Million Dollar Baby

Million Dollar Baby

Year: 2004
Rated: 12
Director: Clint Eastwood
Starring: Clint Eastwood, Hilary Swank, Morgan Freeman, Jay Baruchel, Anthony Mackie
Score: 4/5

The majority of Hollywood boxing movies follow the same formula: a rookie or retired boxer wants to get (back) in the ring, they train with a coach (insert famous actor), challenge for the title and win. Million Dollar Baby may have won 4 Academy Awards for going against this tradition. Clint Eastwood directs and stars as the coach who takes Hilary Swank under his wing despite her being in her thirties and being a woman. Soon she develops into a great boxer, knocking out all of her opponents in the first round, and gets a shot at the title.

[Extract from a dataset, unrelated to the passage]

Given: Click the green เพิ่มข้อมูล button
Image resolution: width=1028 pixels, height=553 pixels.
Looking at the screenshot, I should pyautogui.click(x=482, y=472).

Swank is winning the fight until the reigning champion sucker punches her which results in Swank becoming a quadriplegic. The film instantly changes from the traditional sports film into a moving drama as Eastwood and Swank struggle to adapt to the punch that boxing has thrown them.

In the supporting roles are Jay Baruchel and Morgan Freeman. Freeman plays the retired boxer turned gym custodian who convinces Eastwood to take a chance on Swank. The relationship between Eastwood’s and Freeman’s characters is strained through the film as a result of Freeman losing sight in one of his eyes during his 109th and final fight which Eastwood blames himself for. This is the only reason why Baruchel is in the film. His character is an inexperienced yet hopeful wannabe boxer that provides comic support and gets beater up by a fellow gym goer (Anthony Mackie). Enter Freeman to the rescue, knocking out Mackie which sees him secure his 110th victory, something he had been looking for since his retirement.

There’s a sub-plot which is never fully explained regarding Eastwood going to church everyday to annoy the reverend and him sending letters to his estranged daughter which are always returned. The only possible explanation to this would be that he views training Swank as a way of making amends for his past sins. Freeman spends the whole film as a narrator which is eventually revealed to be him writing a letter explaining the type of man that Eastwood is. Conveniently the narration helps push the film along in slow periods and to explain what is going on.

The leading characters are so different which is why this film works. Eastwood, as is becoming the norm, is a grouchy old man that gets annoyed by everything and Swank is the fresh-faced woman that the audience can root for. The development of their relationship hold the film together which is why the ending is so saddening and unexpected.

Million Dollar Baby is a fresh take on a familiarly hashed out story that will appeal to everyone. From its fight scenes to its bonding of a surrogate dysfunctional family, this film will always remain a classic and leave all audiences feeling pensive come the end.